━━━ Given passage
This is a 4-part article about the Canadian Special Operations Command (CANSOFCOM).
First one is all about the Canadian Special Operations Regiment. While this is only an introduction of CSOR, I will closely monitor the news about them and write more as the information becomes available to the general public as most of their actions are still classified due to the constant GWOT threats.
Personally, I hate the GWOT term but I am writing it so most of the people understand what I am saying.
In 2005, Canada’s new defense policy included a concept consisting of a Special Forces Command named CANSOFCOM. Although Canada’s JTF2 were already operating since the mid-1990s, CANSOFCOM was an answer to provide an international response to the GWOT.
With its history going back to the First Special Service Forces (FSSF), commonly known as the Devil’s Brigade, the Canadian Special Operations Regiment (CSOR) has been at the tip of the Canadian Spear in today’s GWOT.
CSOR’s flag proudly shows the FSSF battle honours and their Special Forces Operators carries their spirit within.
The CSOR’s concept of operation is very similar to the US Army’s 75h Ranger Regiment and the British Special Forces Support Group who both support high-level special forces unit. CSOR’s role is not limited to a supporting role.
━━━━━━
What the task asks: Reproduce everything in the CANSOFCOM article from "This is a 4-part" down to "I am saying.", word for word.
━━━ Recorded data
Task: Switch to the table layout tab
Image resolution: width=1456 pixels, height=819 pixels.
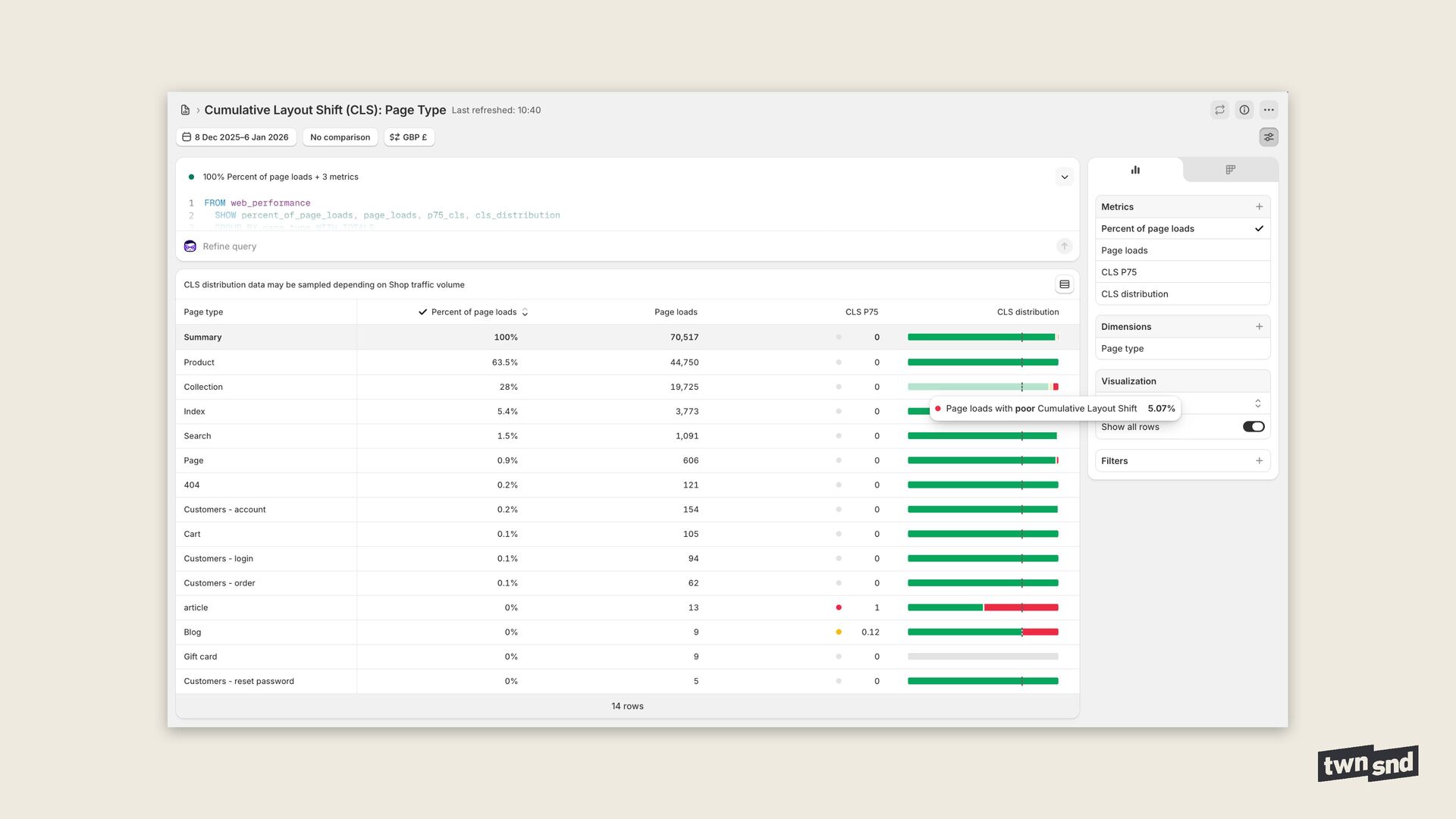Action: (x=1230, y=170)
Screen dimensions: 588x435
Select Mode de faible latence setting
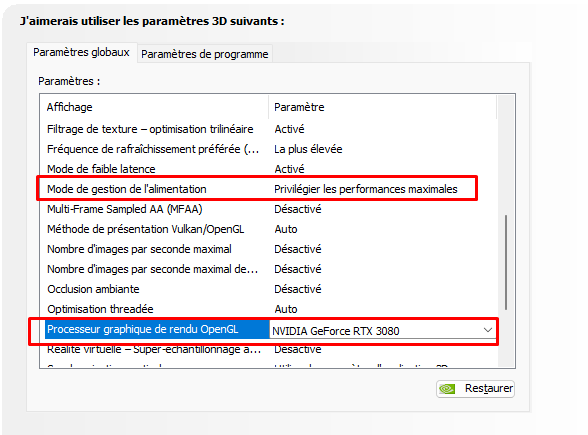[x=268, y=169]

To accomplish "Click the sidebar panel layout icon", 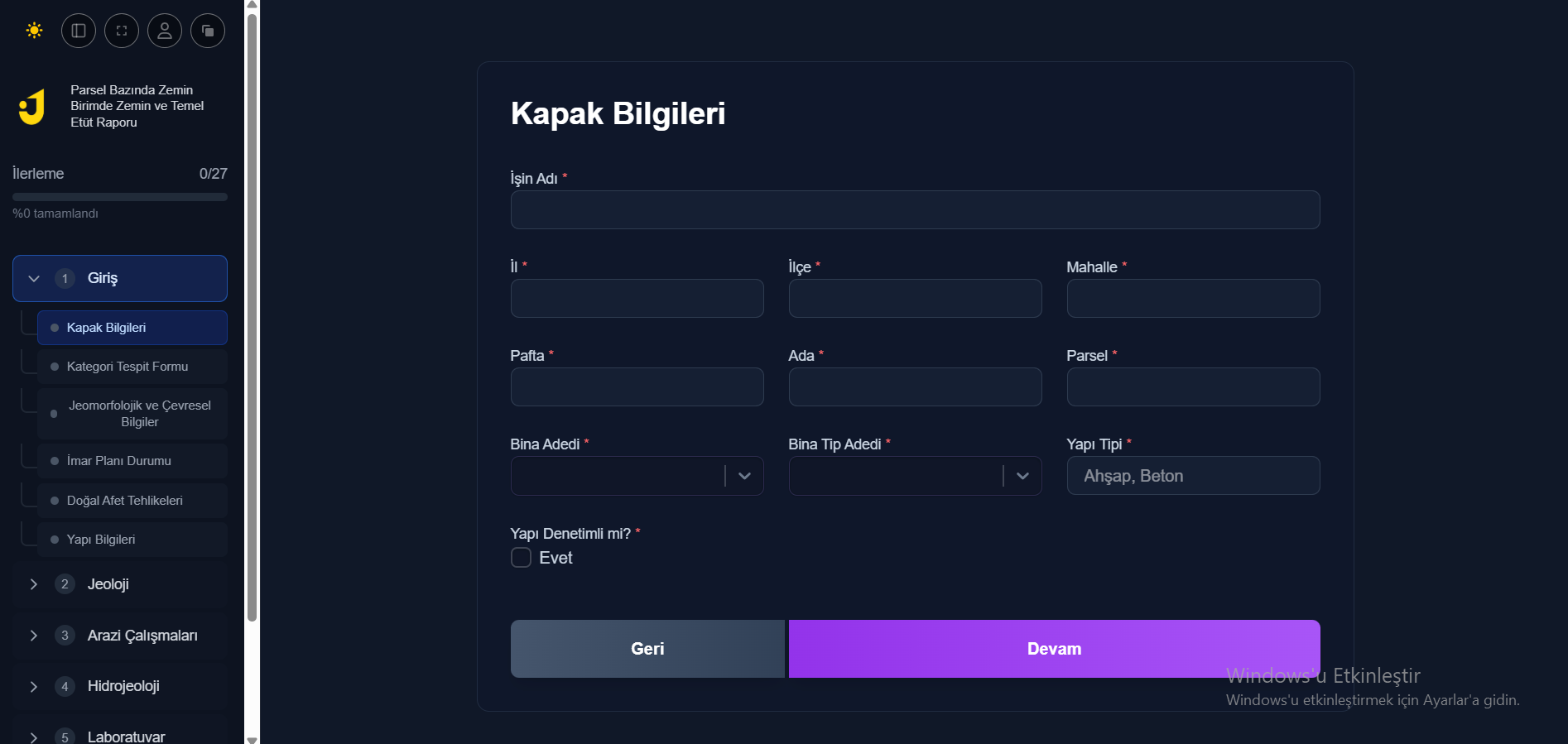I will (x=79, y=31).
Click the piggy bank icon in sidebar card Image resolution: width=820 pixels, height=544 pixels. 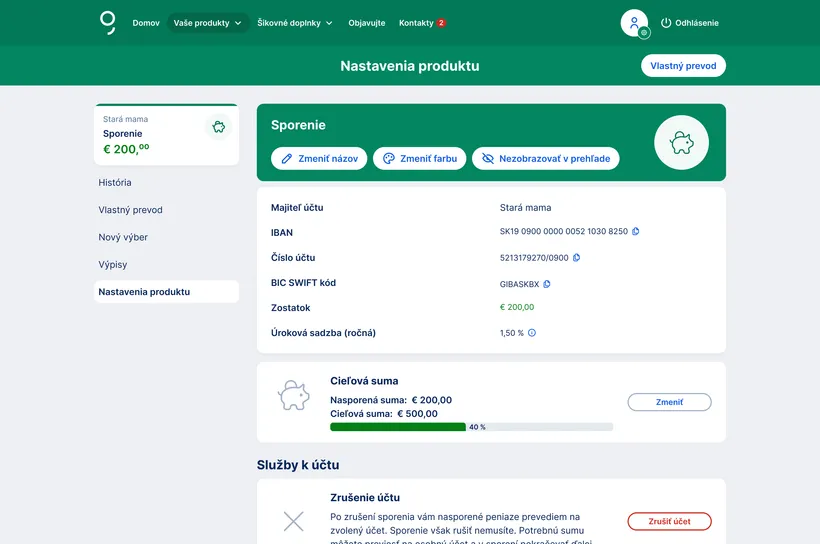click(218, 127)
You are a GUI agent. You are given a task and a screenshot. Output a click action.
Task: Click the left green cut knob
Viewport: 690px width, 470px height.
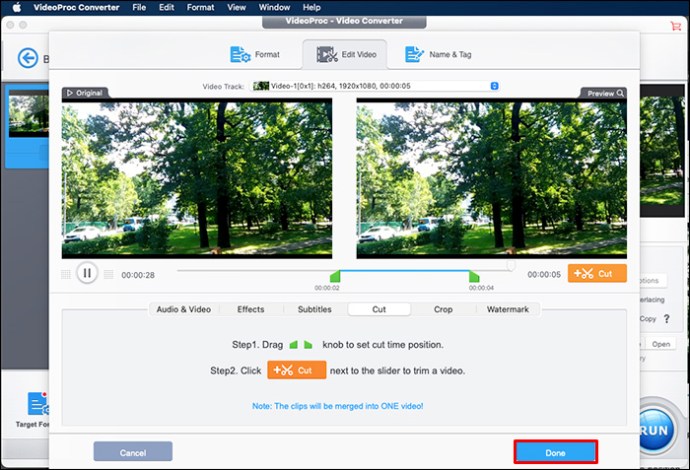coord(336,277)
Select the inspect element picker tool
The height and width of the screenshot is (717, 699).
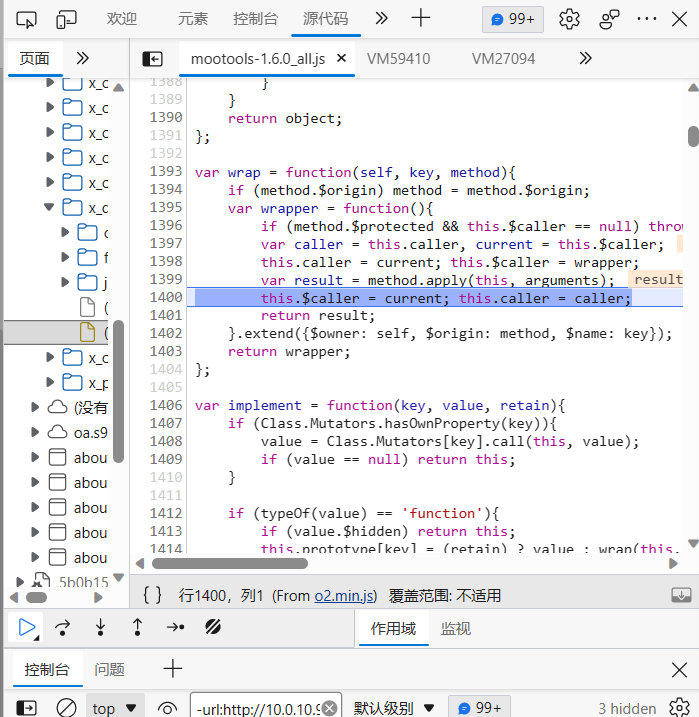pyautogui.click(x=27, y=19)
━━━━━━
Solution to the exercise:
This is a 4-part article about the Canadian Special Operations Command (CANSOFCOM).
First one is all about the Canadian Special Operations Regiment. While this is only an introduction of CSOR, I will closely monitor the news about them and write more as the information becomes available to the general public as most of their actions are still classified due to the constant GWOT threats.
Personally, I hate the GWOT term but I am writing it so most of the people understand what I am saying.